Ancak bu bilim dalında giderek büyük bir kutuplaşma söz konusu. Avrupa genelinde hâlihazırdaki en büyük tartışma ise Genetiği Değiştirilmiş Organizmalar’ın gıda maddelerinde kullanımına izin vermeyen ‘Sıfır Tolerans’ kuralının yumuşatılması.
AB Komisyonu, Genetiği Değiştirilmiş Organizmalar’ın gıda maddelerindeki kullanımına yüzde 0,1 oranına kadar izin verilmesini talep ediyor.
Almanya Tarım ve Tüketiciyi Koruma Bakanı Ilse Aigner ise buna karşı çıkıyor ve “Onay verilmeyen GDO konusunda özellikle gıda maddelerinin güvenliği en büyük öncelik olmalıdır” diyor.
Aigner bu sözlerle tüm tüketicilerin desteğini alıyor. Peki uzun süredir farkında olmadan GDO’lu gıda maddelerini zaten tüketmiyor muyuz?

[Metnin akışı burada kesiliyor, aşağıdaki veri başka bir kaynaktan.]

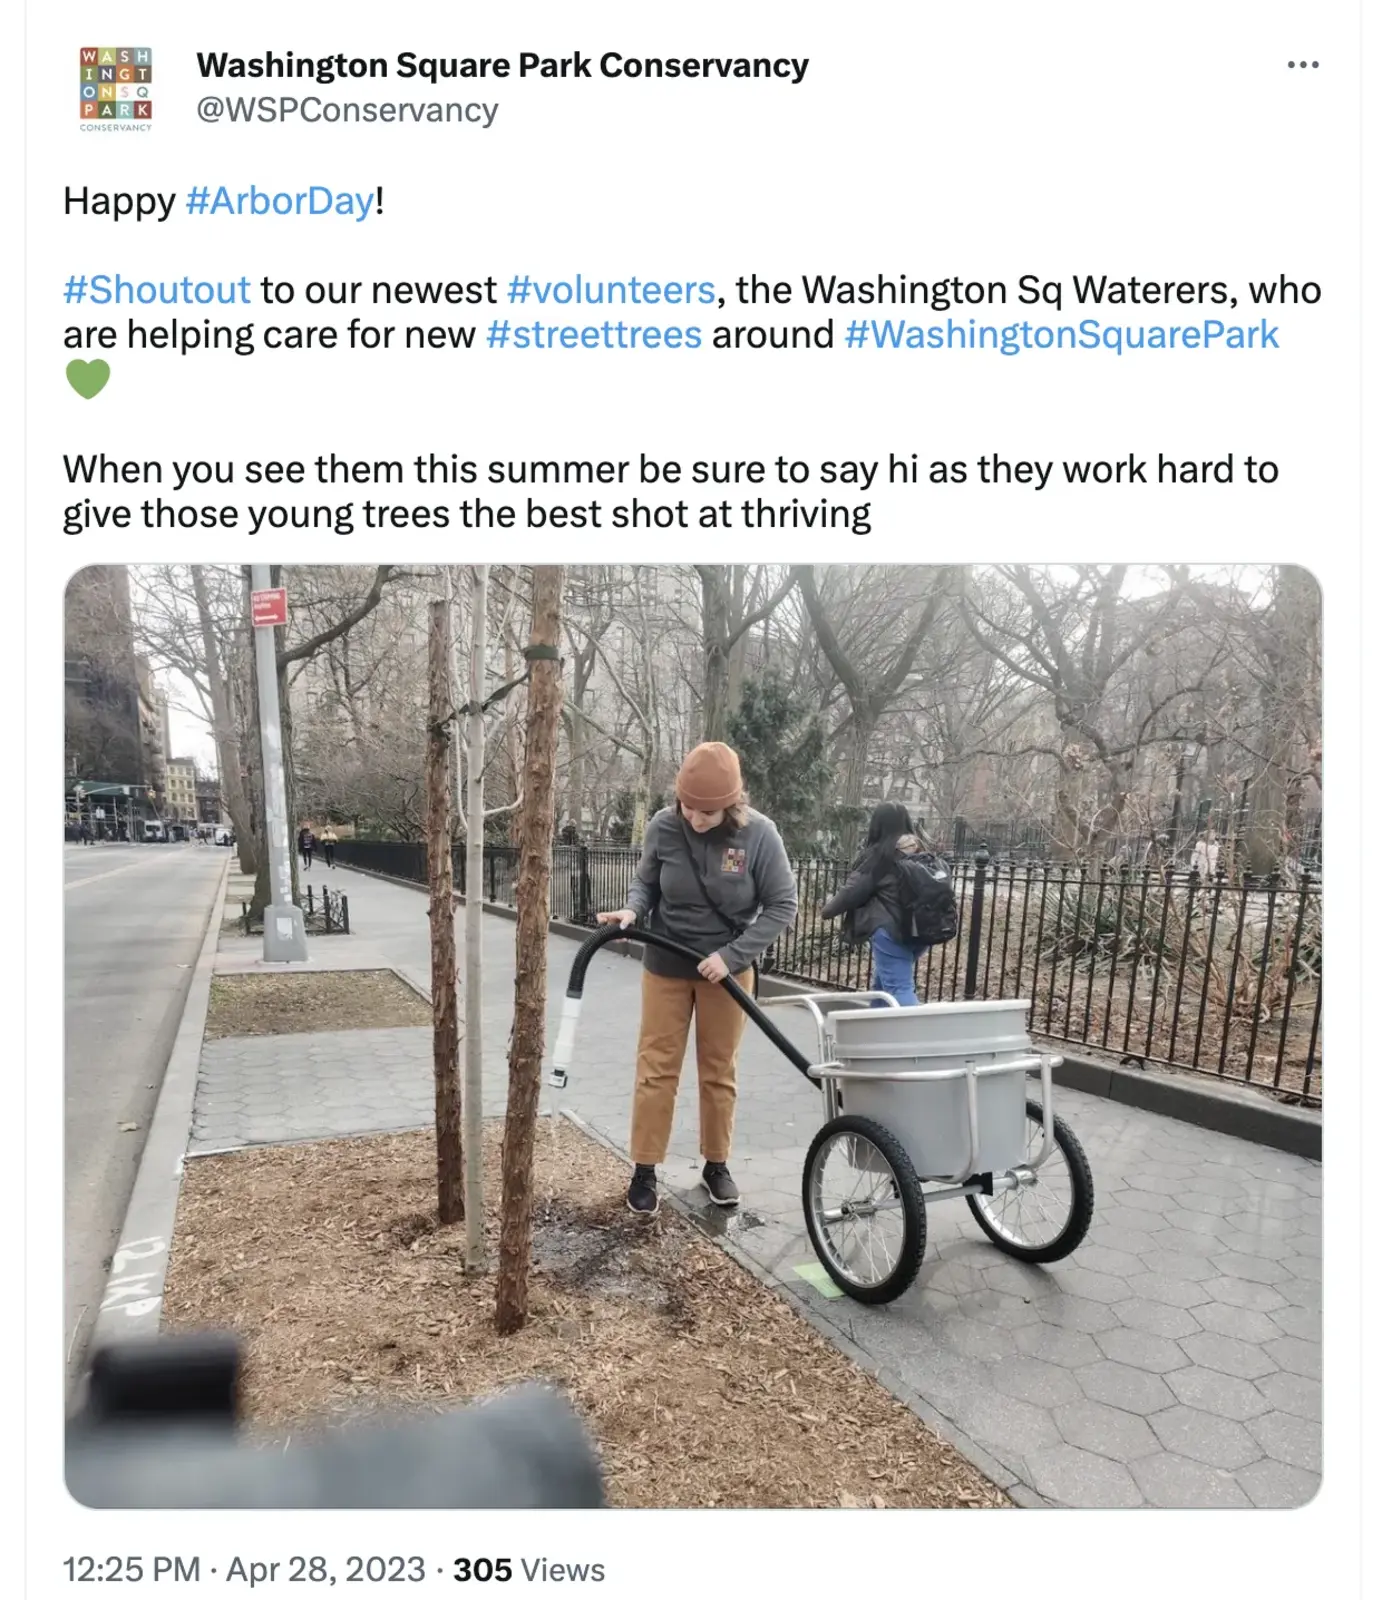Open the Washington Square Park Conservancy profile name
The width and height of the screenshot is (1382, 1600).
point(502,65)
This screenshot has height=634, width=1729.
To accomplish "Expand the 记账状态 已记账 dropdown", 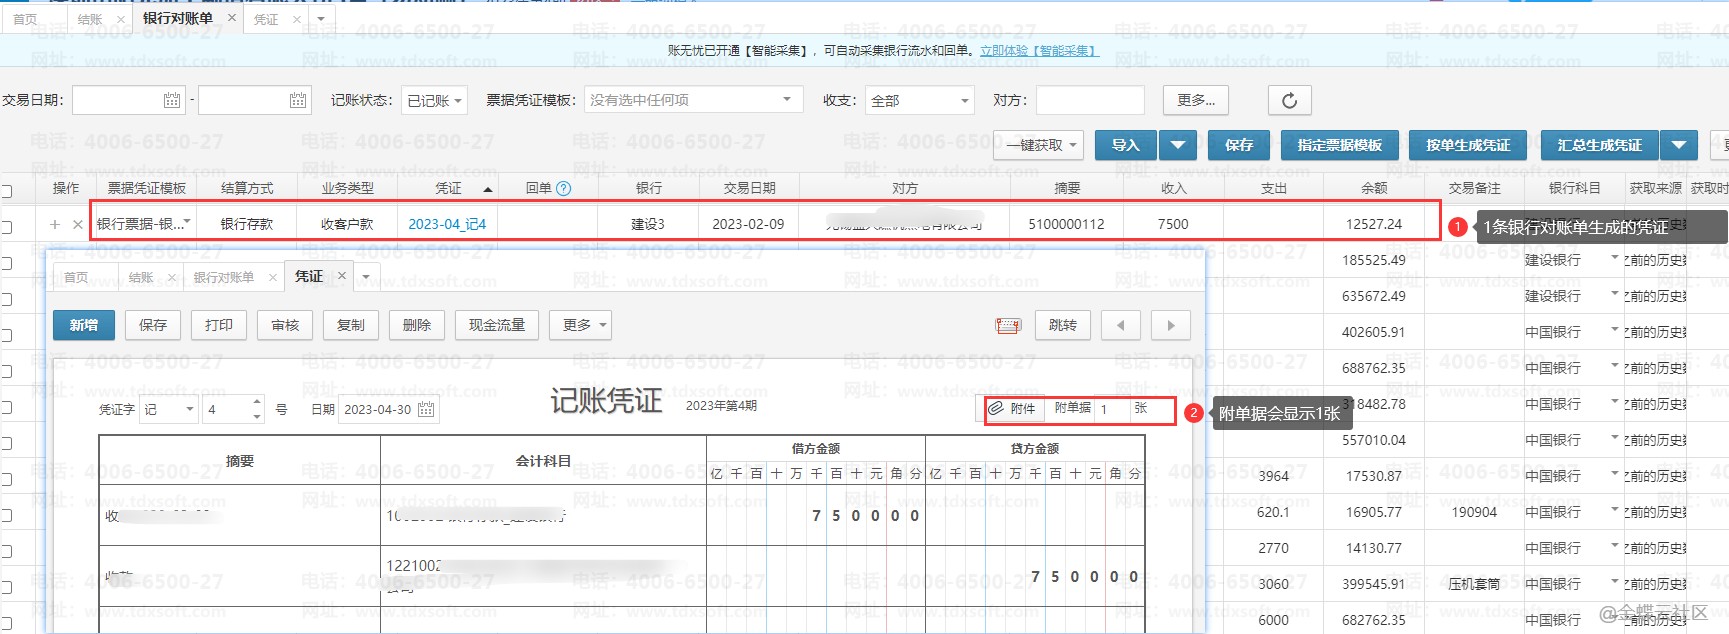I will pyautogui.click(x=434, y=100).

Sıfır Tolerans kuralına dair tartışmalarda, birçok gıdanın zaten uzun bir zamandır genetik işlemlerden geçirildiği gerçeği göz ardı ediliyor. Zira yaklaşık 10 yıldır Almanya’da, AB’nin onayının bulunması koşuluyla, genetiği değiştirilmiş organizmaların gıdalarda kullanılmasına izin veriliyor.
Tüketicinin bunun farkına varmamasının nedenini ise Gen Teknolojisiz Gıdalar Birliği’nden Alexander Hissting şöyle açıklıyor:
“Onay verilen organizmalar belli bir eşik değerine sahipler. Dolayısı ile onlarda bir Sıfır Tolerans kuralı söz konusu değil. Yasa koyucular güvenliği denetlenmiş GDO’nun belli bir miktara kadar gıda ürünlerinin içinde yer alması durumunda, bu durumun etikette yer almasını mecbur kılmıyor.”

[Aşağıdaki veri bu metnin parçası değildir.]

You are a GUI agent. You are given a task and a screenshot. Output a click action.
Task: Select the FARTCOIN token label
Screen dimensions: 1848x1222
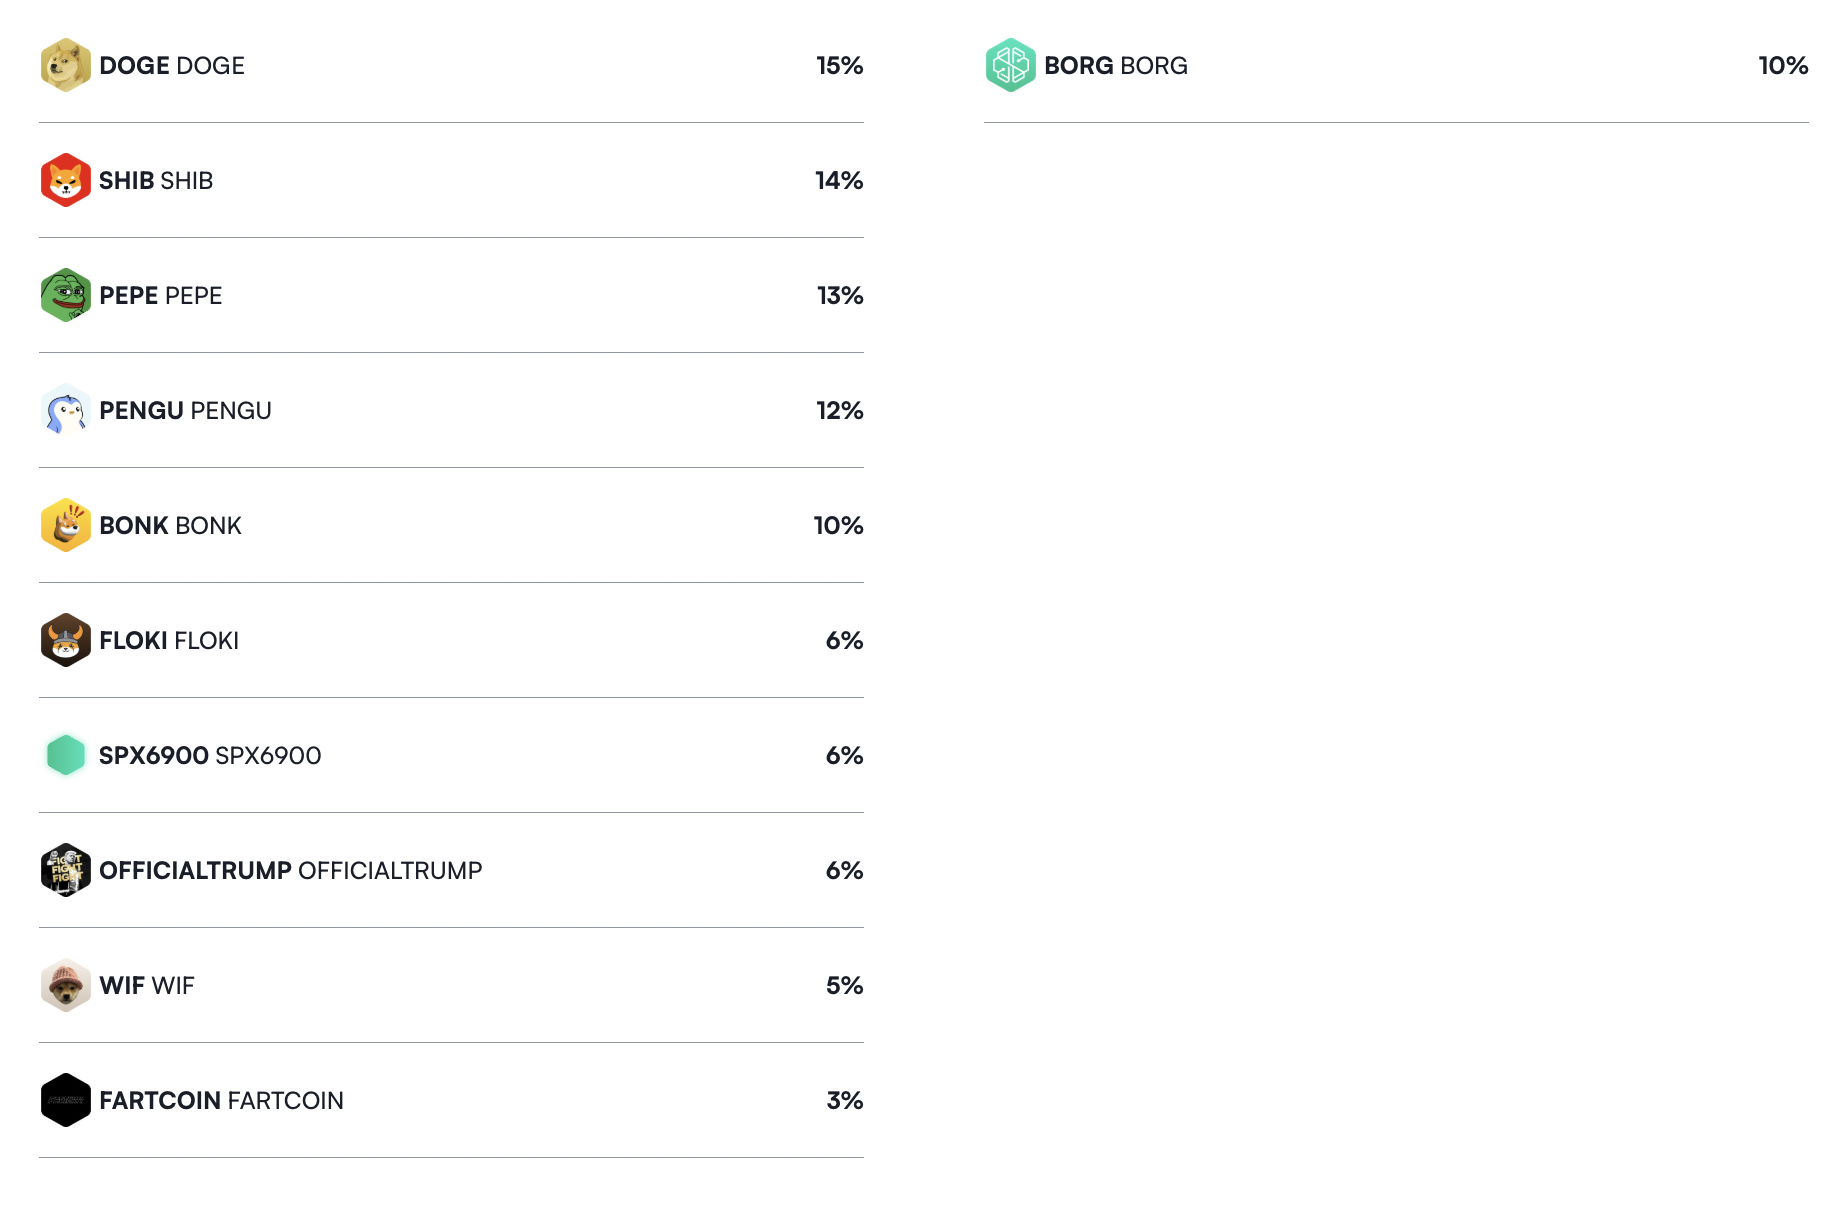point(221,1101)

Bu sınır ise yüzde 0,9. Avrupa’daki bir başka tartışma konusu ise GDO’lu yem kullanımı. Resmi makamlarca onay verilmeyen GDO’ların hayvan yemlerinde kullanımına yaklaşık bir yıldır izin veriliyor.
Örneğin inekler GDO’lu yemlerle besleniyor ama üretilip piyasaya sürülen süt paketinde buna dair hiçbir ibare bulunmuyor. Zira bu halka vasıtasıyla da sofralara GDO’lu ürünler gelmiş oluyor.

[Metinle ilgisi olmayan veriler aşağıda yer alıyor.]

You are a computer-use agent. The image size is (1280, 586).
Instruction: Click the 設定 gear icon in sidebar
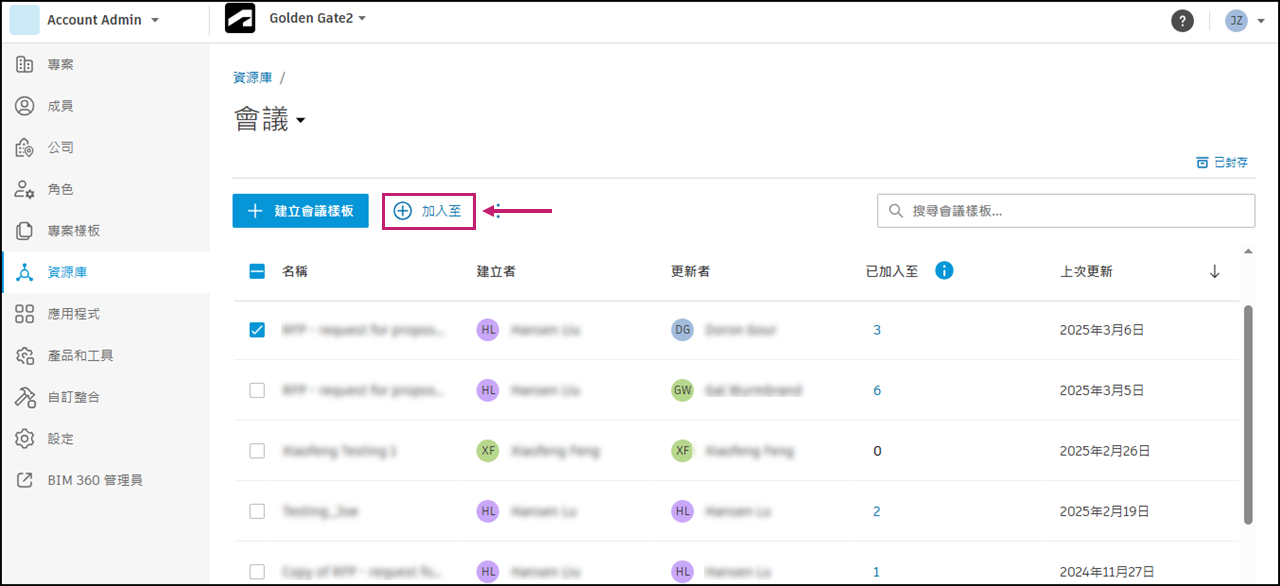tap(26, 439)
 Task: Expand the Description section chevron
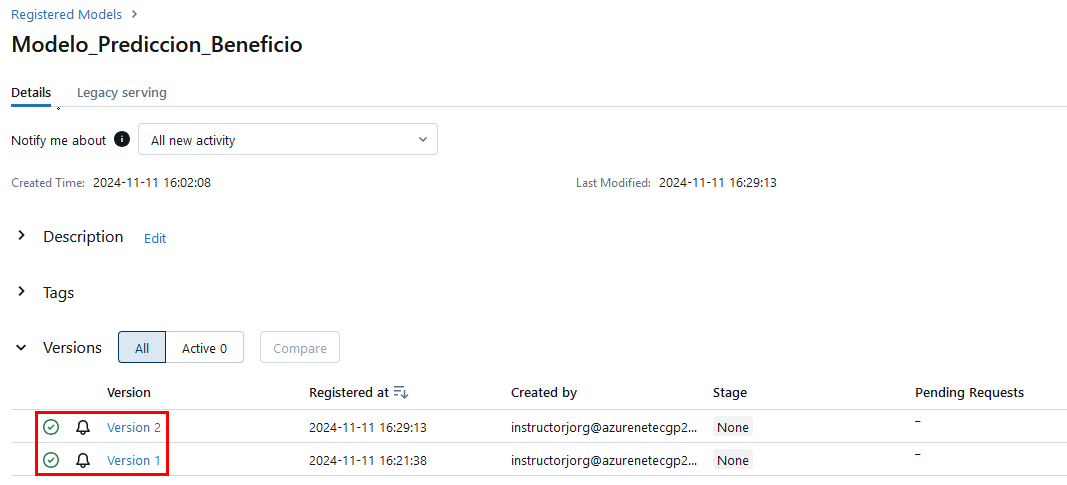22,237
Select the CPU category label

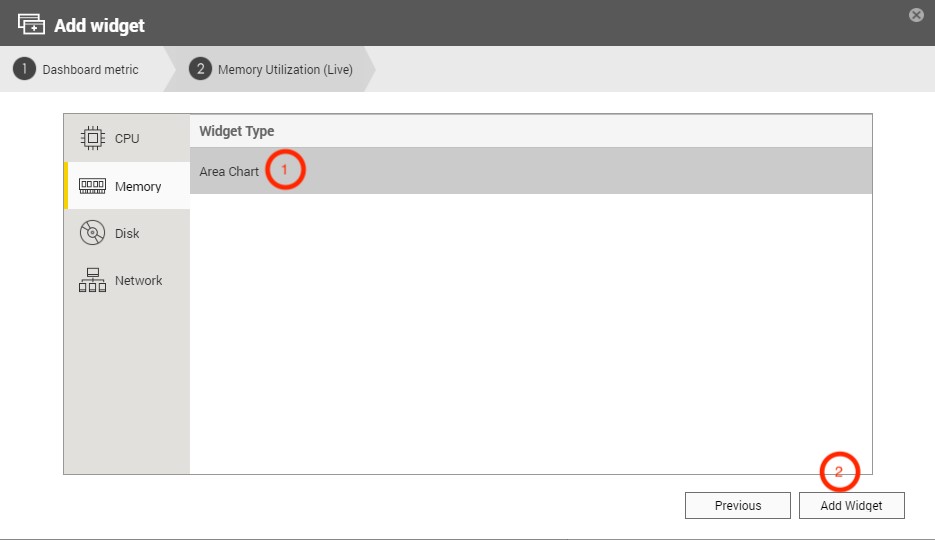(x=127, y=139)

Diğer yandan normal sebze üretimi ve GDO’lu sebze üretiminde de aynı tarım ve nakliye araçlarının kullanılması yine gıdaların saflığını yitirmesine neden olabiliyor.
“GDO’suz gıda güvencesi vermek çok zor”
Gıda Maddeleri ve Tüketici Hakları Birliği’nden (BLL) Marcus Girnau, acı bir gerçeği şöyle dile getiriyor:
“Yüzde 100 gen teknolojisi değmemiş ürünleri, öyle olduğu iddia edilen organik veya GDO’suz etiketli ürünlerde bile bulmak mümkün değildir. Yani gen teknolojisinden yüzde 100 arınmış besin maddelerinin günümüzde garantisini vermek çok zor.”
Gen teknolojisine dair akıllardaki kuşkular tüketiciler arasında huzursuzluğa yol açarken, genetiği değiştirilmiş ürünlerin ne gibi sonuçlara yol açacağı da yeni bir bilimsel alan oluşturdu.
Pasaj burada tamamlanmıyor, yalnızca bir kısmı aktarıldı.